Kunjungan tersebut dilanjutkan ke sektor barat yang merupakan lokasi bersandarnya kapal-kapal perikanan. Para peserta diberikan kesempatan untuk melihat proses loading ikan tangkapan nelayan dari kapal ke mobil pengangkut.
Lalu, masih lokasi yang sama, dari sana mereka diajak melihat kondisi salah satu kapal nelayan yang sedang menunggu terbitnya buku pelaut. Ketua GGGI Ingrid Giske mengaku prihatin dengan peralatan keselamatan yang seharusnya tersedia bagi anak buah kapal. “Saya mengkhawatirkan keselamatan anak buah kapal karena tadi saya tidak lihat ada pelampung dan sekoci penyelamat,” ujarnya usai kunjungan. Dia berharap pemerintah Indonesia dapat lebih tegas menerapkan aturan tentang standar keamanan dan keselamatan kapal perikanan.
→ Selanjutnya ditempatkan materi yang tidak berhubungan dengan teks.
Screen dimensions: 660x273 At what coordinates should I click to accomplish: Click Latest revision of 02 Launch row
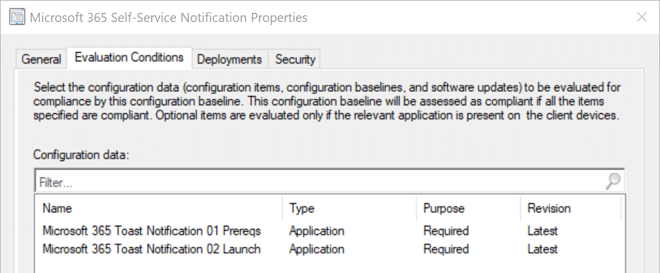[x=542, y=249]
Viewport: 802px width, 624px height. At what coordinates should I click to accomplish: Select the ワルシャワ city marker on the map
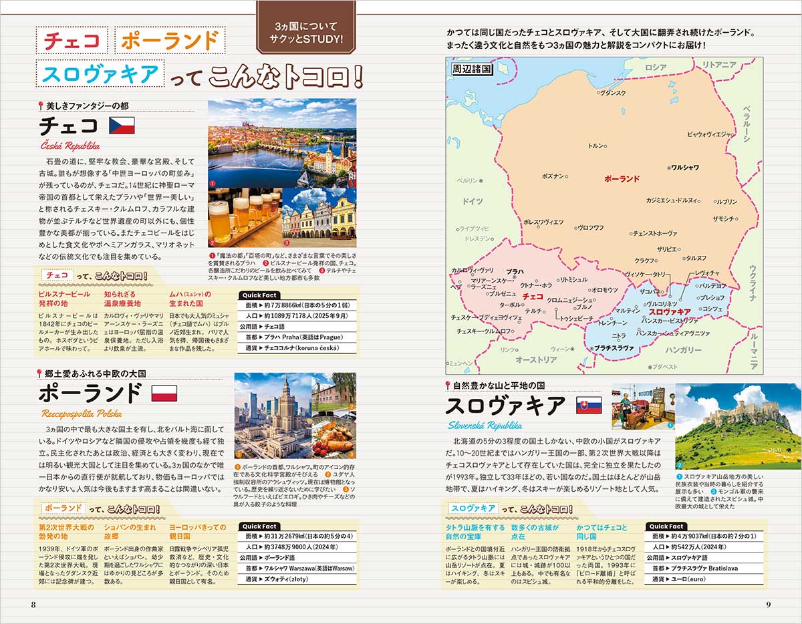tap(668, 167)
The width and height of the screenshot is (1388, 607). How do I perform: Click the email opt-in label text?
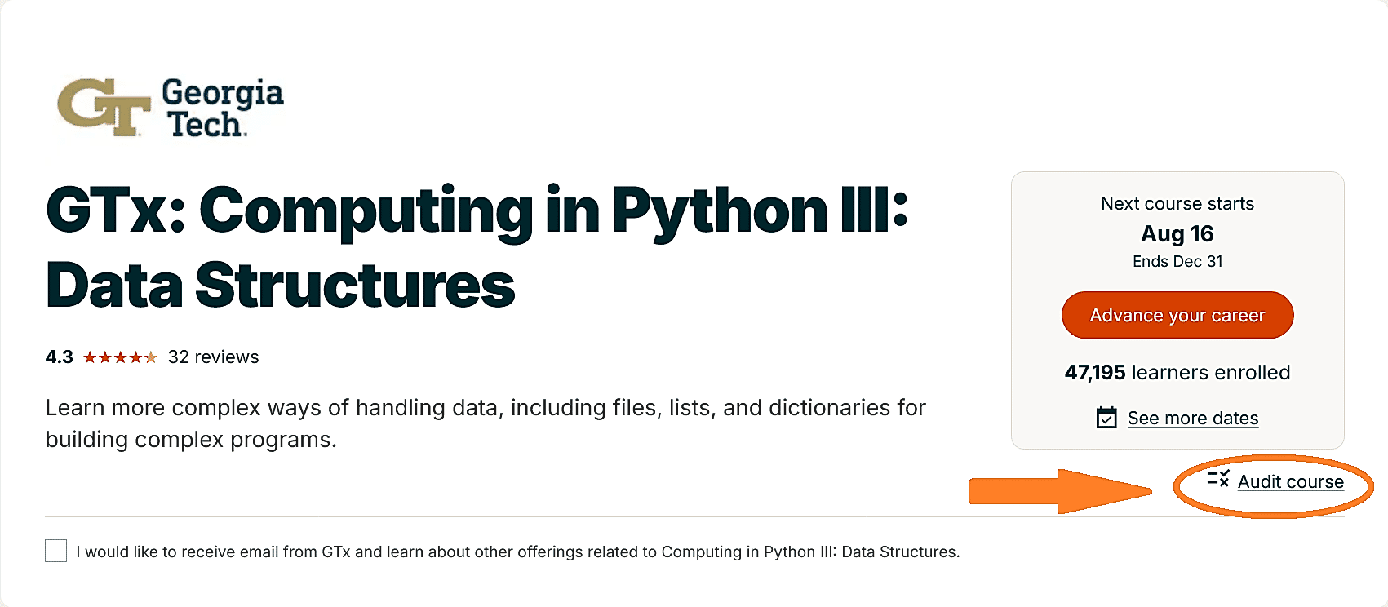[518, 552]

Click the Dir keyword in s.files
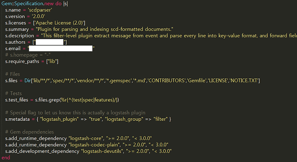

Namun disisi lain, dia mengapresiasi alat tangkap berupa gill net (jaring insang) yang telah dikelola dengan baik di dalam kapal nelayan tersebut. “Saya lihat sudah dilipat dengan rapi, tidak berserakan, hanya saja pemerintah perlu segera menerapkan standar penanda jaring yang lebih ramah lingkungan untuk mencegah ALDFG,” pungkas Giske.